- _Exercise prompt_
Could you output all of the records below exactly as they appear?

Stored data:
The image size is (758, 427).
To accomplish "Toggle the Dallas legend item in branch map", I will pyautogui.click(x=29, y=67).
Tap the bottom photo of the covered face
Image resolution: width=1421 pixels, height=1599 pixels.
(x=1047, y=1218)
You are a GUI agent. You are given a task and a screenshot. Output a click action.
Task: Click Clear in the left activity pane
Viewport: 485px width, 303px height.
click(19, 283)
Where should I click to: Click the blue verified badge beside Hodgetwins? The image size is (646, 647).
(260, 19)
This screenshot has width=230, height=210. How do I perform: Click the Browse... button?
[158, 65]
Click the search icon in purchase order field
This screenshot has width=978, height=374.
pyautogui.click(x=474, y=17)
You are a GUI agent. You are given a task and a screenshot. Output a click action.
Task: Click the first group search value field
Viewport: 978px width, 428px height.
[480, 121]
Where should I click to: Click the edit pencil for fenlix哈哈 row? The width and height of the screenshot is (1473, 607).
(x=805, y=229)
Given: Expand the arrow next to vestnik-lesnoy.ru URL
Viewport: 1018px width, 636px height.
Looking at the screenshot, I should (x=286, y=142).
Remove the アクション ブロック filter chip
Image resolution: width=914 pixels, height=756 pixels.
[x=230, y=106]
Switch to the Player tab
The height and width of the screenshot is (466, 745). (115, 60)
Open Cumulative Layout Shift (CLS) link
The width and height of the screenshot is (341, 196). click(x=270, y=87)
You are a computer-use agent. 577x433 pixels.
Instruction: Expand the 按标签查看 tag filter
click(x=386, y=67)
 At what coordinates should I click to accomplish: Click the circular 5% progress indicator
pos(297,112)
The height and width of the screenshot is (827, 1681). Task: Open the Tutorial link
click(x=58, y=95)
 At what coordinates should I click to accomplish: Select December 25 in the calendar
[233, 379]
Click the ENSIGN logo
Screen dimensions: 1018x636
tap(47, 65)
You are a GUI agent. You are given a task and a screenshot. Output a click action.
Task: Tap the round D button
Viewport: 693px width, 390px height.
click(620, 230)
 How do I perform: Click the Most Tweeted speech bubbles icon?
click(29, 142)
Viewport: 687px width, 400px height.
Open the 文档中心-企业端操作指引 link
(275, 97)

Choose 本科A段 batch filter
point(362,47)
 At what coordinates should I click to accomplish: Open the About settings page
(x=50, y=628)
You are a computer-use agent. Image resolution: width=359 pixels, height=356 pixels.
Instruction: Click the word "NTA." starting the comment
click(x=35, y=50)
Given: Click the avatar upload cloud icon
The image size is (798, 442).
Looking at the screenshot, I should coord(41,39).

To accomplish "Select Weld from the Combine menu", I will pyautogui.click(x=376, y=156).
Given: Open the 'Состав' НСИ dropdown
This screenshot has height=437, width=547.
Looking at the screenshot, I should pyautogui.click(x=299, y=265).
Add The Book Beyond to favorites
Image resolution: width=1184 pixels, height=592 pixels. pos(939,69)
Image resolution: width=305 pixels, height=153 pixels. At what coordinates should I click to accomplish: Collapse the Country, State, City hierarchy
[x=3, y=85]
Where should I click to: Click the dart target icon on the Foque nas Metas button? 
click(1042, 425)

- _Output of the exercise_
The image size is (758, 427).
To accomplish "Toggle the Dallas legend item in branch map", I will pyautogui.click(x=29, y=67).
Tap the bottom photo of the covered face
Image resolution: width=1421 pixels, height=1599 pixels.
(x=1047, y=1218)
You are a GUI agent. You are given a task and a screenshot. Output a click action.
Task: Click Clear in the left activity pane
Viewport: 485px width, 303px height.
click(19, 283)
Where should I click to: Click the blue verified badge beside Hodgetwins? The image size is (646, 647).
(260, 19)
This screenshot has width=230, height=210. How do I perform: Click the Browse... button?
[158, 65]
Click the search icon in purchase order field
This screenshot has width=978, height=374.
pyautogui.click(x=474, y=17)
You are a GUI agent. You are given a task and a screenshot. Output a click action.
Task: Click the first group search value field
Viewport: 978px width, 428px height.
[480, 121]
Where should I click to: Click the edit pencil for fenlix哈哈 row? The width and height of the screenshot is (1473, 607).
(x=805, y=229)
Given: Expand the arrow next to vestnik-lesnoy.ru URL
Viewport: 1018px width, 636px height.
Looking at the screenshot, I should (x=286, y=142).
Remove the アクション ブロック filter chip
Image resolution: width=914 pixels, height=756 pixels.
[x=230, y=106]
Switch to the Player tab
The height and width of the screenshot is (466, 745). (115, 60)
Open Cumulative Layout Shift (CLS) link
The width and height of the screenshot is (341, 196). click(x=270, y=87)
You are a computer-use agent. 577x433 pixels.
Instruction: Expand the 按标签查看 tag filter
click(x=386, y=67)
 At what coordinates should I click to accomplish: Click the circular 5% progress indicator
pos(297,112)
The height and width of the screenshot is (827, 1681). Task: Open the Tutorial link
click(x=58, y=95)
 At what coordinates should I click to accomplish: Select December 25 in the calendar
[233, 379]
Click the ENSIGN logo
Screen dimensions: 1018x636
tap(47, 65)
You are a GUI agent. You are given a task and a screenshot. Output a click action.
Task: Tap the round D button
Viewport: 693px width, 390px height.
click(620, 230)
 How do I perform: Click the Most Tweeted speech bubbles icon?
click(29, 142)
Viewport: 687px width, 400px height.
Open the 文档中心-企业端操作指引 link
(275, 97)

Choose 本科A段 batch filter
point(362,47)
 At what coordinates should I click to accomplish: Open the About settings page
(x=50, y=628)
You are a computer-use agent. Image resolution: width=359 pixels, height=356 pixels.
Instruction: Click the word "NTA." starting the comment
click(x=35, y=50)
Given: Click the avatar upload cloud icon
The image size is (798, 442).
Looking at the screenshot, I should coord(41,39).

To accomplish "Select Weld from the Combine menu", I will pyautogui.click(x=376, y=156).
Given: Open the 'Состав' НСИ dropdown
This screenshot has height=437, width=547.
Looking at the screenshot, I should pyautogui.click(x=299, y=265).
Add The Book Beyond to favorites
Image resolution: width=1184 pixels, height=592 pixels. pos(939,69)
Image resolution: width=305 pixels, height=153 pixels. At what coordinates should I click to accomplish: Collapse the Country, State, City hierarchy
[x=3, y=85]
Where should I click to: Click the dart target icon on the Foque nas Metas button? 
click(1042, 425)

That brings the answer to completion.